Is the voter preference homogeneous across the country, or is there a preferred candidate or party per region? More specifically, how does (1) religious affiliation, (2) educational attainment, and (2) sex play a major role on how the voters select their candidates.
Acknowledgements
This analysis was done together with my Lab partner, George Esleta. I would like to thank Prof Christian Alis and the ACCeSS Laboratory for the access to the high-performance computing facility.
Methodology
Pre-requisites: Load Requirement Package
Before anything else, let us first load all important modules for this exercise.
Loading required modules
import osimport ioimport reimport timeimport globimport requestsimport urllib.requestimport numpy as npimport pandas as pdimport geopandas as gpdimport matplotlib.pyplot as pltfrom matplotlib.colors import LinearSegmentedColormapimport seaborn as sns
It is important to identify the datasets we are going to use for this exercise. The two identified datasets the group intends to use are: the 2019 National Data and the 2015-2016 Census data.
With regards to 2019 National data, the team used a web scapper provided Prof. Alis. The web scapper downloaded the election results from the Commission of Elections’ 2019 National and Local Elections website. The results were then stored in a local repository which is then easily accesible for the team. The 2019 elections results are broken down into two main directories: results and contest. In this exercise, the team will explore both directories to map out a comprehensive summary of the 2019 senatorial and party elections.
Secondly, the 2015-2016 Census data has already been stored in a local repository for easier access. One of the main reasons why the team decided to use the 2015-2016 Census data is because of the lack of availability of recent data. The Philippine Statistics Authority only releases a comprehensive census survey ever six years. However for the purpose of this exercise, the team has agreed that the 2015-2016 census data can act as an appproximate for today’s population.
Step 1: Extract and collect the 2019 Elections (Results) data
The first directory to explore is the 2019 Election results. The results directory contains all electoral results from a regional level down to the barangay level. For each level, a specific coc.json file is stored. This file contains all electoral results data and metadata for both national and local elections. However for the purposes of this analysis, we will only look at the aggregated elections data at the regional level. The files that we are interested are the coc.json files associated to each province, as these files contain the metadata and data on the election results.

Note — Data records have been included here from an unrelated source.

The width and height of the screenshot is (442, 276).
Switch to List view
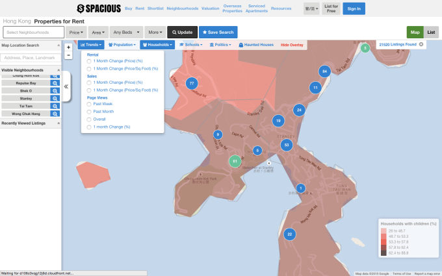(431, 32)

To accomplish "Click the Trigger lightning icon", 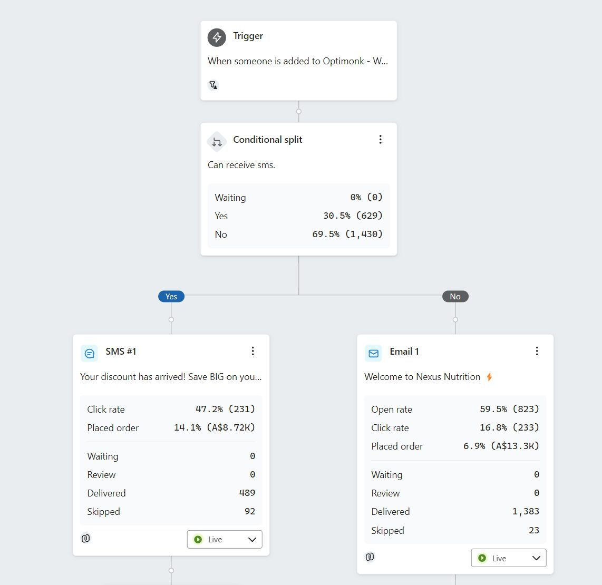I will (x=216, y=37).
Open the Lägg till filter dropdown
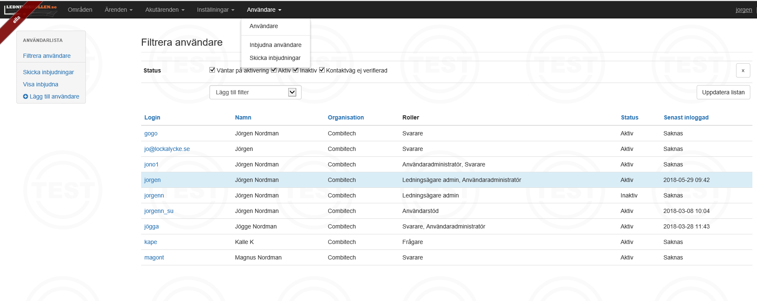 (255, 92)
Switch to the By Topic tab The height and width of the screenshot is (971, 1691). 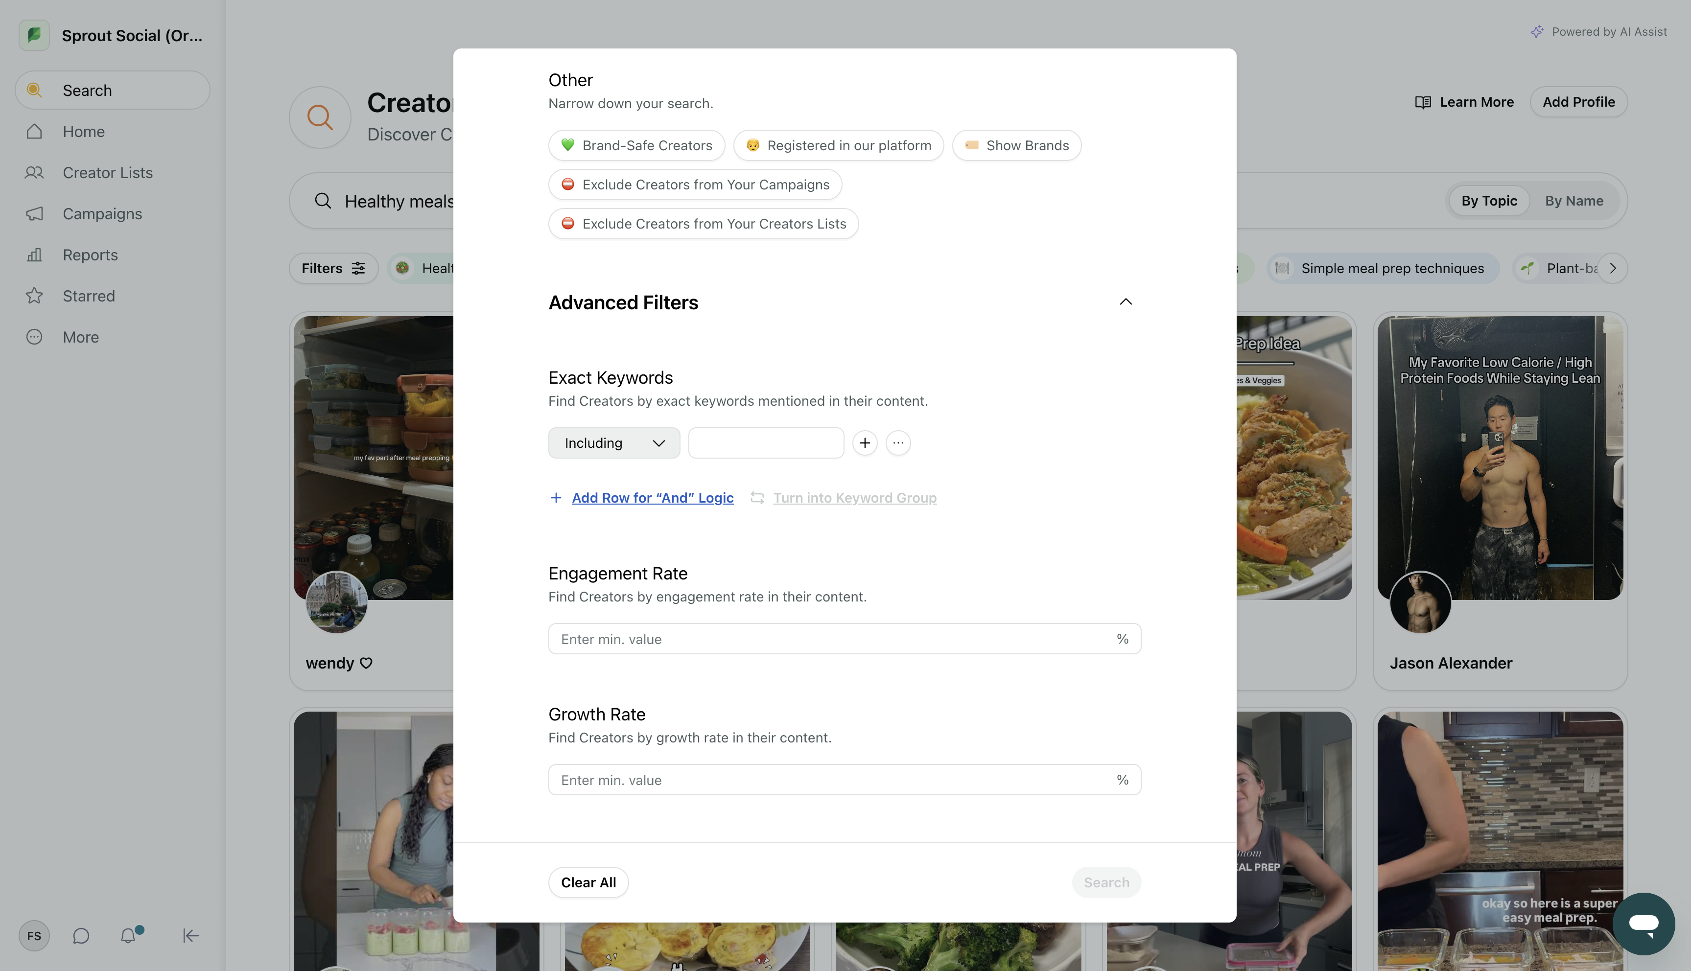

The main structure of each coc.json file contains the following main keys: vbc, rs, sts, obs, and cos. For the purpose of this exercise, the important key the group needs to extract is the rs key as this provides the each candidate’s total votes per area. Under the rs key, the following keys can be found: cc, bo, v, tot, per, and ser. Cross referencing these keys with official statements and comelec documentations suggests that important keys are as follows: cc pertaining to contest_type, bo pertaining to the candidate_id, and v pertaining to votes_per_province.
Paremeter
Description
cc
Contestant Code
bo
Contestant ID
v
Total Votes Per Contestant
tot
Total Votes Per Province
However, it must be pointed out that the available data only goes as high as provincial data. If we want to process the provincial level, the team will have to aggregate the data up.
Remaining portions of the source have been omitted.